---------- SOURCE EXCERPT

4 carrots, cut into 3 cm pieces 400 g
1/2 onions, cut into 3 cm pieces 100 g
4 tsp butter, unsalted 18 g
1 2/3 cup chicken broth 420 mL
1 1/2 cup milk, partly skimmed, 2% 375 mL
2 1/2 tbsp fresh mint, chopped 8 g
3/4 tsp Worcestershire sauce 3.75 mL
1 pinch salt [optional] 0.2 g
ground pepper to taste [optional]
1 tbsp yogurt, plain, 2% [optional] 16 g

Before you start

A blender or food processor will be very useful to purée the soup.

Method

  1. Prepare the carrots and onions. Peel and cut into 3 cm pieces.

--------------------

EXERCISE INSTRUCTIONS> Reproduce the soup recipe word for word between "Before you start" and "3 cm pieces.", inclusive. Work only from the soup recipe above.

---------- COLLECTED MATERIAL

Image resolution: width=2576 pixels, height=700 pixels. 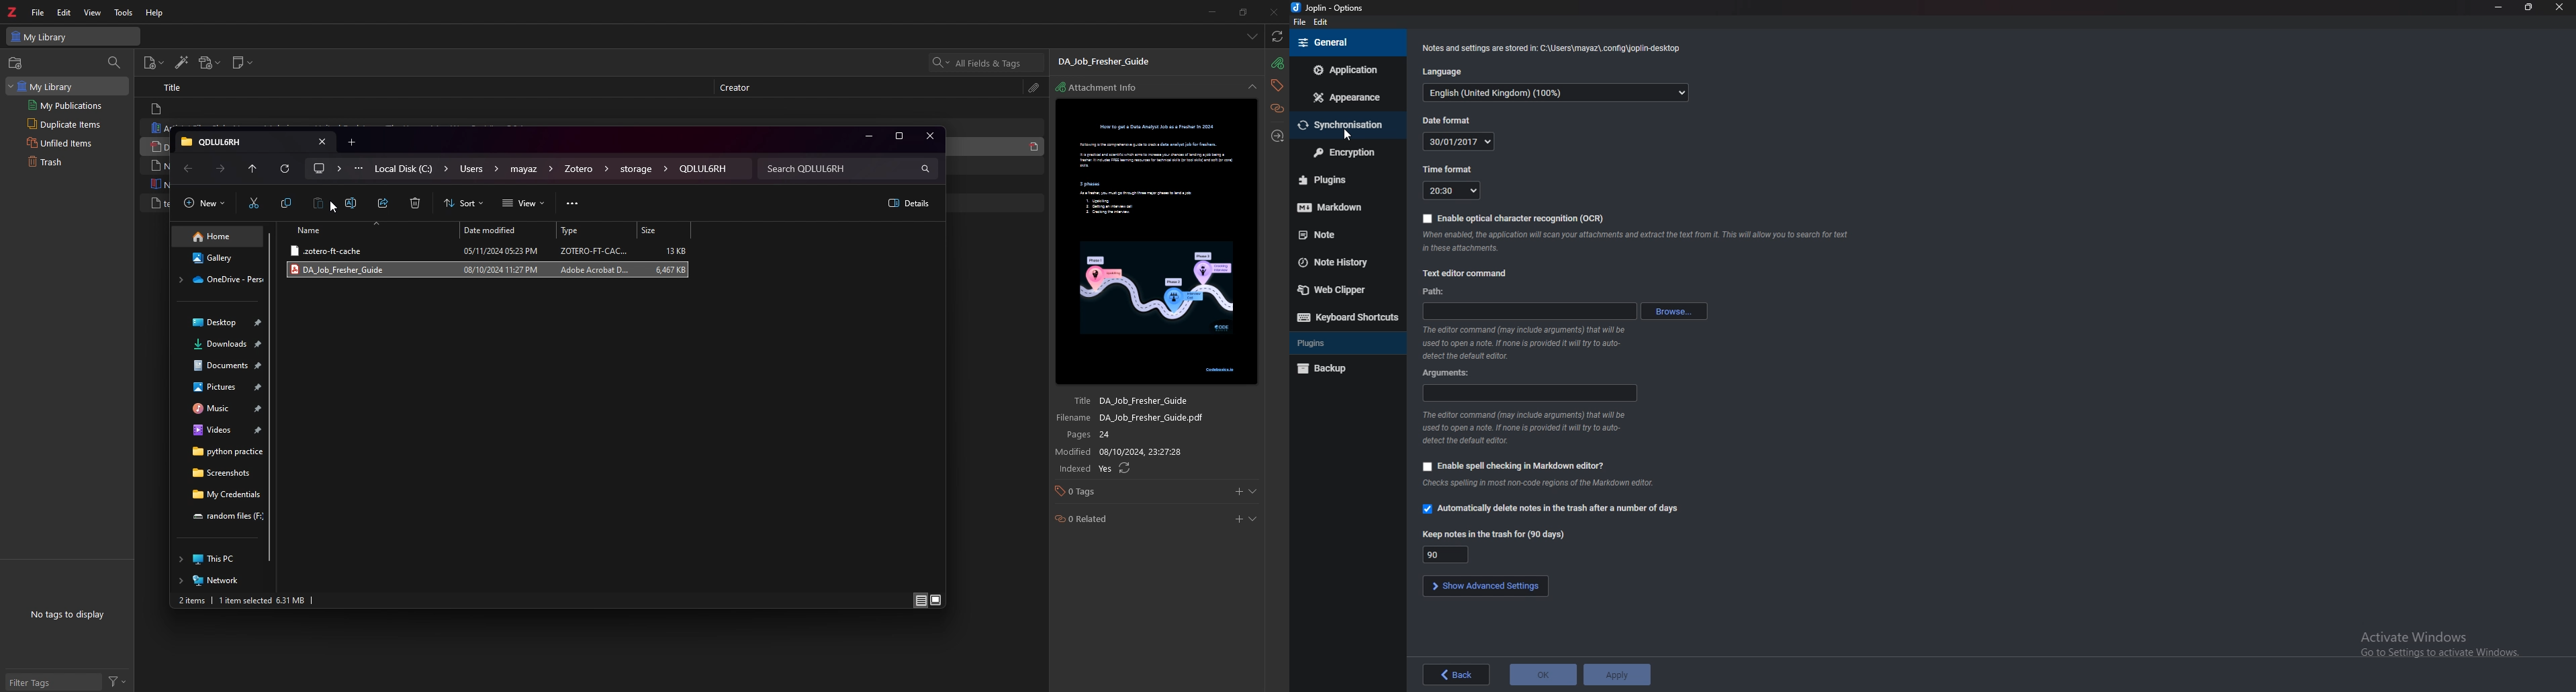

--------------------

ANSWER TO THE TASK>
Before you start

A blender or food processor will be very useful to purée the soup.

Method

  1. Prepare the carrots and onions. Peel and cut into 3 cm pieces.